I love play dates for my daughter. Not because I particularly enjoy entertaining another rugrat but because Haddie and her friends are finally at the age they can entertain themselves. And if they do interrupt me, I just announce, “Go play. Don’t bother me.”
OK maybe that is not exactly correct. Some days I say, “Don’t bother me. Go play.”
You know, just to mix things up.
I always take them to do something prior to setting them loose on their own. Some days we have a picnic in the park. Other times we go hiking. Last week, it was Central Park playground. If you’re a Denverite and have never been, repent now. This ultra-cool modern playground in Stapleton is a children’s Mecca and features all kinds of nifty rock-like climbing areas, swings, spray fountains, hills, playing fields and a padded ground cover.

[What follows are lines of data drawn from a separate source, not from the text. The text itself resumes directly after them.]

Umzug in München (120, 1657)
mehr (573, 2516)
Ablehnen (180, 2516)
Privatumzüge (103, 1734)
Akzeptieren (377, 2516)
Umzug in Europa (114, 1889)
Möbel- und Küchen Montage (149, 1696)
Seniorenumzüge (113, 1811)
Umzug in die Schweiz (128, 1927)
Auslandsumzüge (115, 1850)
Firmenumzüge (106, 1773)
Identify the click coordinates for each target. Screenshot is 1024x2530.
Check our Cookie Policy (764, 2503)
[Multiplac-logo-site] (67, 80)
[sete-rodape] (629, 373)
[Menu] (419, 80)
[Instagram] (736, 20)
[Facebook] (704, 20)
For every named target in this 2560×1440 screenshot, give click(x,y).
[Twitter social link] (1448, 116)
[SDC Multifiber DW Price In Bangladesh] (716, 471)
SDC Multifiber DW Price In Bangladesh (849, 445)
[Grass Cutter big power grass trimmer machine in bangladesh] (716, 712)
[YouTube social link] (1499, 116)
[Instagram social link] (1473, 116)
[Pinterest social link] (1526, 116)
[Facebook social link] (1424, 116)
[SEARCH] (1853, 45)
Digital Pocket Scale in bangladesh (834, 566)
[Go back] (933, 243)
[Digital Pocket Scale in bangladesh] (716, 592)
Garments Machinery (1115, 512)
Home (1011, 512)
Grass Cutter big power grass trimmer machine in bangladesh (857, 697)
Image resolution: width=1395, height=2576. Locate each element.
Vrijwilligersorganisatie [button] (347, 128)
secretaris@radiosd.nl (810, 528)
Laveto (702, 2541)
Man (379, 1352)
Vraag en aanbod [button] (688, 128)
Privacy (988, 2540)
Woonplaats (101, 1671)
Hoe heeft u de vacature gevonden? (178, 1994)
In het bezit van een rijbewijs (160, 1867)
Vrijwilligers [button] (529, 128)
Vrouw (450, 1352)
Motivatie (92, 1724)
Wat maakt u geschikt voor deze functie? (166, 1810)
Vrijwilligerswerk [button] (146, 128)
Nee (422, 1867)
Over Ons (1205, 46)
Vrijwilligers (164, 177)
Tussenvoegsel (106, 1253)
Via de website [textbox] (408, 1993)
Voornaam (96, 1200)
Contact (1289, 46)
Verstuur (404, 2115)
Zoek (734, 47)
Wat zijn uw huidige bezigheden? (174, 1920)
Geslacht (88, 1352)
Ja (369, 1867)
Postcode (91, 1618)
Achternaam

The children’s favorite structures were the Dizzy Dummies (bonus points if you know to which show I am referring). They could not get enough of the big blue wheel that spun them around and around. It was a delightful day of spinning and dizziness.
Or so I thought until the drive home.
Hadley and Bode were chattering away while Hadley’s friend Alex remained uncharacteristically quiet. When we were about a mile from our house, she finally croaked, “WATER, I NEED WATER.”
I turned around and I kid you not–the child was green.
“ARE YOU GOING TO THROW UP?”
“WATER,” she desperately convulsed.
I threw her my CamelBak and she drank like she had been wandering lost in the desert for weeks.
“Do you feel better?”
She still looked queasy but had downgraded from green to a light sage. But still, sage is technically green and I couldn’t get her out of the car fast enough. Vomit is bad enough when it is your own kid but it is utterly reprehensible when it is someone else’s.
We fortunately made it back to my house before she regurgitated her lunch on our front lawn.
It was then that I regretted ever giving her those Doritos.
This little experience has caused me to modify my play-date strategy. No more picnics. No trips to the park.
Better off just to ignore them from the get-go.